TEXT EXCERPT:
*****
[Openmp-dev] nested parallelism in libomptarget-nvptx

Mon Sep 10 05:05:30 PDT 2018

Hi Doru,

I'm getting more and more confused by your seemingly contradicting 
answers. In your first reply you wrote:
> The second level of parallelism in clang-ykt uses a scheme where all
> the threads in each warp cooperate to execute the workload of the  1st
> thread in the warp then the 2nd and so on until the workload of each
> of the 32 threads in the warp has been completed.

Accordingly, if you compile the following with clang-ykt:
#pragma omp teams
#pragma omp parallel
#pragma omp parallel
{
   /* ... */ = omp_get_num_threads();
}
the API call will return 32 because it's using "convergent parallelism" 
(see top of parallel.cu).

Hal's question was whether that makes sense to implement in Clang trunk 
when you answered
> Since ykt-clang only supports the fist scheme when we ran performance
> tests comparing nested parallelism against no nested parallelism we
> got anywhere from 4x slowdown to 32x speedup [...]
quoting a paper where you now seem to agree that the experiments only 
dealt with a single parallel in a teams construct.

I'm sure you know what you are writing about, but the loose points don't 
match for me right now.

Jonas

On 2018-09-10 00:30, Gheorghe-Teod Bercea wrote:
> Hi Jonas,
> 
> When safe to do so "target teams distribute" would use all threads in
> the team so when the "parallel for" is encountered, the second level
> of parallelism is activated. Any further nestings of "parallel for" or
> "simd" directives would be sequential.
*****
RECORD SET:

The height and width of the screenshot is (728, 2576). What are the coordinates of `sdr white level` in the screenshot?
*****
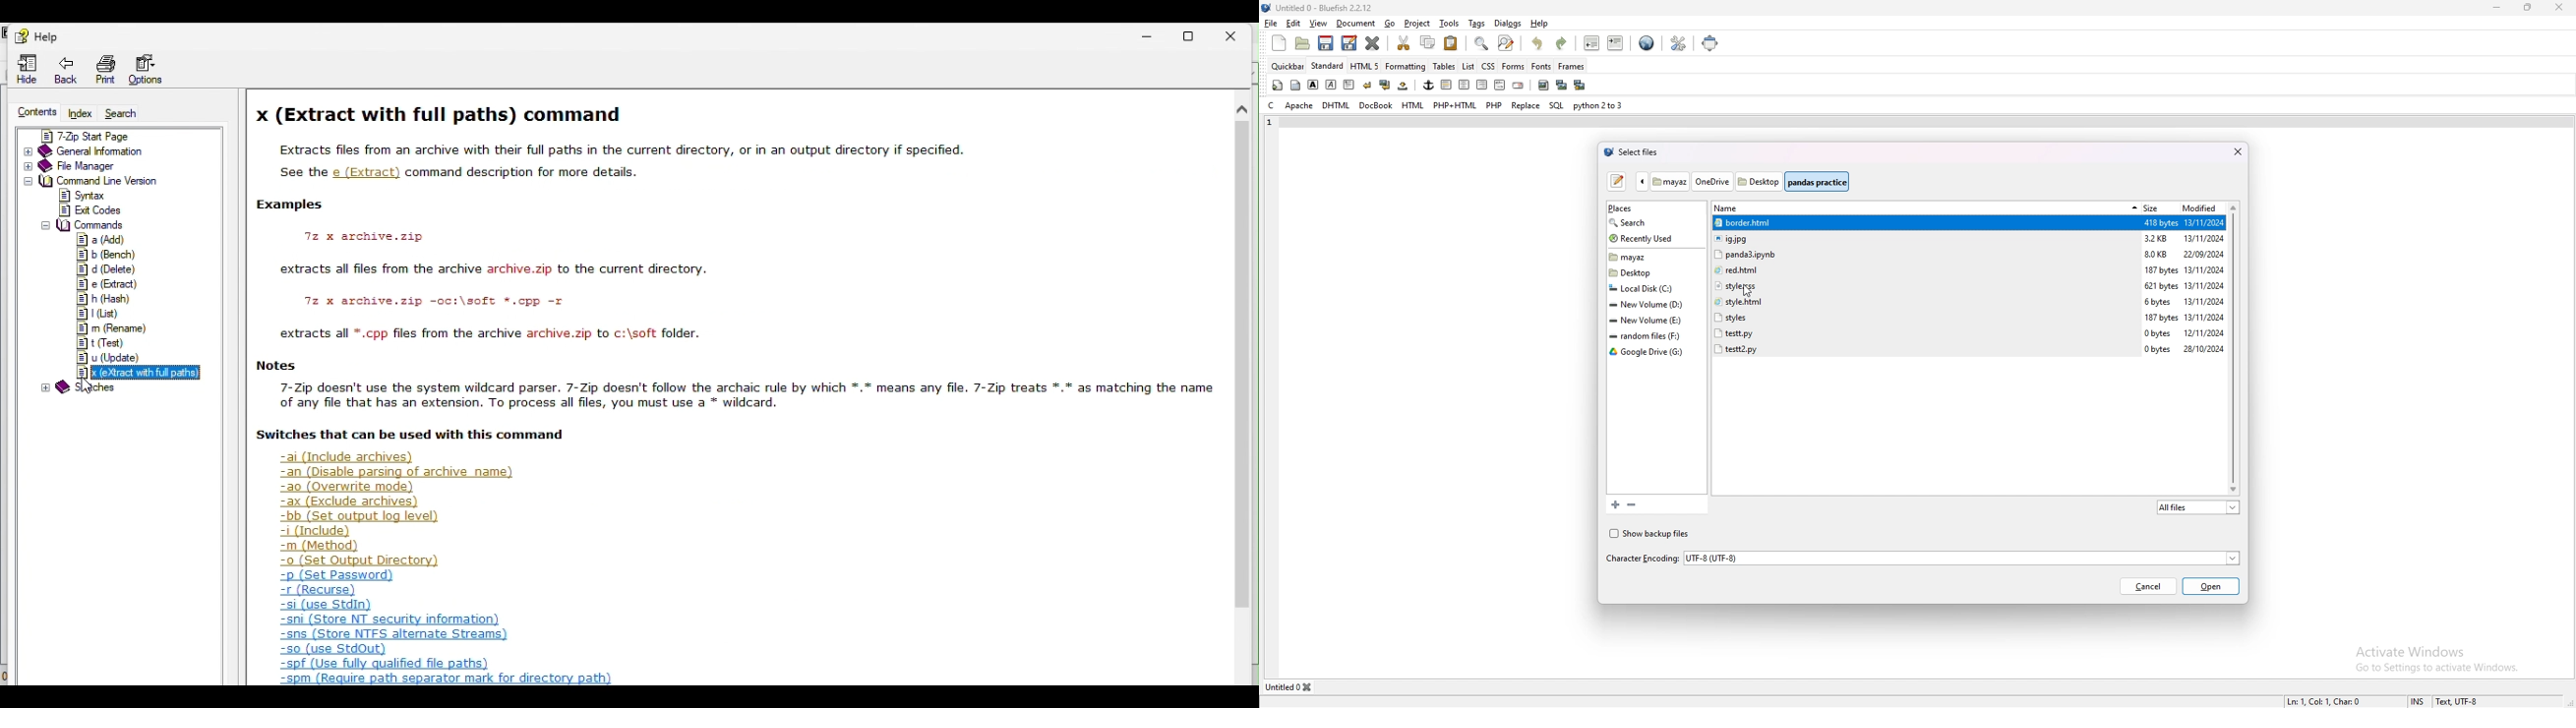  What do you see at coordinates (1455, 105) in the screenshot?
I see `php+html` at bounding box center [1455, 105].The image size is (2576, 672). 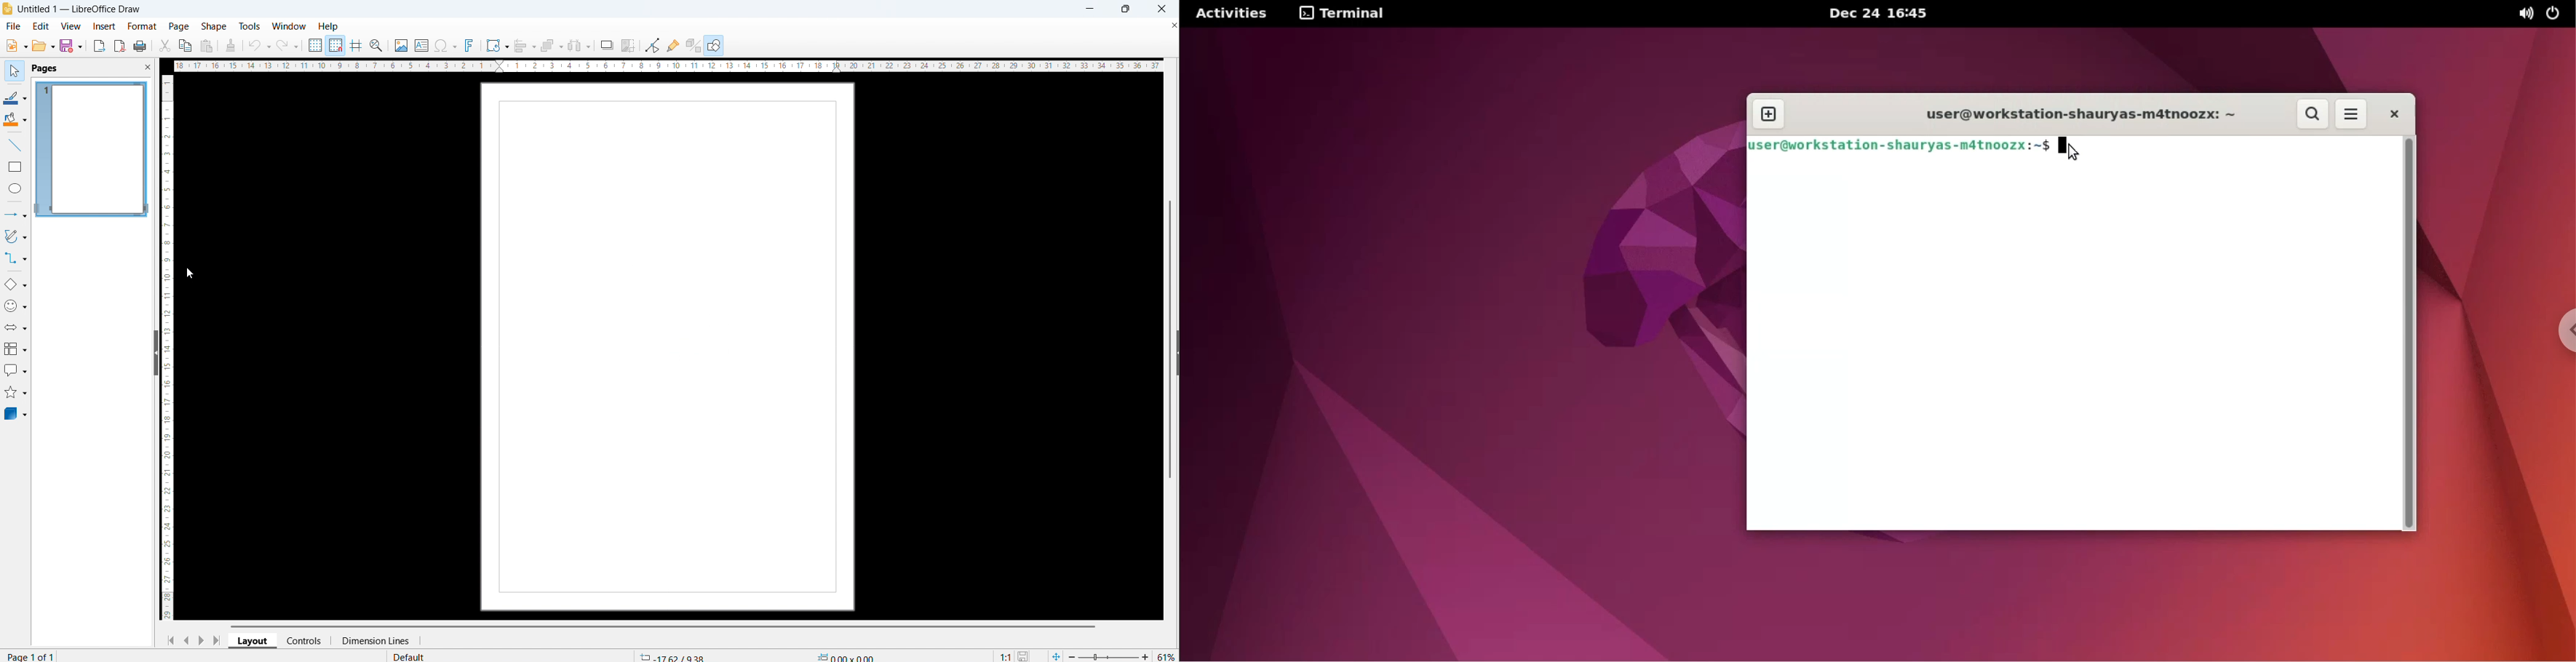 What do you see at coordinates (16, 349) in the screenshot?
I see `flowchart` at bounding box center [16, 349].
*****
WHAT YOU SHOULD DO:
From the mailing-list message on nested parallelism in libomptarget-nvptx, quote the passage starting at "On 2018-09-10 00:30, Gheorghe-Teod" and ending at "would be sequential.", reproducing it word for word.

ANSWER TO THE PROBLEM:
On 2018-09-10 00:30, Gheorghe-Teod Bercea wrote:
> Hi Jonas,
> 
> When safe to do so "target teams distribute" would use all threads in
> the team so when the "parallel for" is encountered, the second level
> of parallelism is activated. Any further nestings of "parallel for" or
> "simd" directives would be sequential.